Il s'installa dans un coin, se préparant à affronter les bêcheuses en en faisant fi. Les filles du salon adoptèrent différentes attitudes, elles qui ne l'avaient jamais remarqué auparavant et ne lui avaient donc forcément pas parlé. Certaines continuaient simplement de l'ignorer, ne changeant rien dans leurs habitudes. Certaines lui jetaient quelques regards noirs qu'il interceptait à la dérobée puis laissait glisser entre ses cils. Certaines lui décochaient des œillades admiratives, timidement. Certaines lui souriaient même franchement, ah non, Paul-Hubert se tenait derrière lui à ce moment-là.

Aucune ne lui parla, mais le patron ne s'en soucia guère et lui livra une dame âgée et acariâtre qu'il n'aimait pas tant entendre le morigéner en maugréant. La vieille femme ne cacha d'ailleurs pas sa désagréable surprise d'être livrée entre les mains d'un jeunot à l'air plus ahuri que déterminé. Paul-Hubert et ses courbettes surent presque la convaincre en ne lui laissant guère le choix.
Sa confiance en son talent ne l'empêchait pas d'être stressé, mais ce stress n'entamait en rien sa dextérité. Il fit du très bon travail, mais on disait bel ouvrage. Il avait su donner l'impression d'un soleil, même s'il était couchant à cause de l'age déclinant du sujet. L'ancêtre dût bien reconnaître qu'il avait su accommoder voire rehausser les restes de beauté cachés au creux des rides, sans toutefois l'exprimer aussi clairement. Il retourna s'asseoir dans son coin après avoir reçu les félicitations de Paul-Hubert et se replongea dans l'observation des apprenties pipelettes qui le fascinaient à mesure que lui aussi les découvrait.

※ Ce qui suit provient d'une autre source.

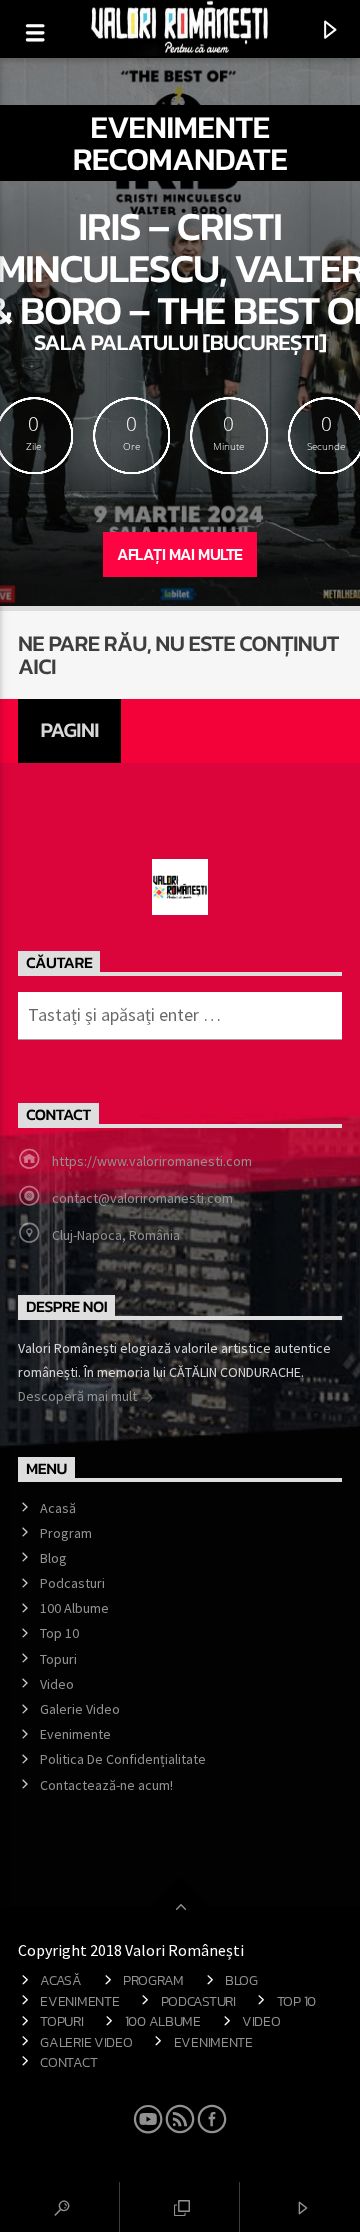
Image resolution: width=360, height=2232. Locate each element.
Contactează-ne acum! (106, 1785)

Tout ça ne dura pas car La Cliente revint et il se leva d'un bond pour aller l'accueillir. En vain car il fut précédé par l'associée de Paul-Hubert, dont la fonction de prime abord semblait être hôtesse d'accueil obséquieuse. Puis par Paul-Hubert lui même qui ne manquait jamais de saluer ses clientes. Enfin il put se contorsionner suffisamment pour qu'elle le remarquât derrière les larges épaules du patron et les hanches de sa première collaboratrice qui les concurrençaient honorablement.

Il était toujours subjugué par son immense beauté, fasciné par sa dureté et tétanisé par sa froideur. Après cette analyse précise de son ressenti, dont deux arguments sur trois n'était pas forcément positifs, il bafouilla pâteusement quelques borborygmes. Elle lui demanda de la suivre sur le trottoir sans lui avoir répondu, mais que répondre à d'aussi floues salutations ?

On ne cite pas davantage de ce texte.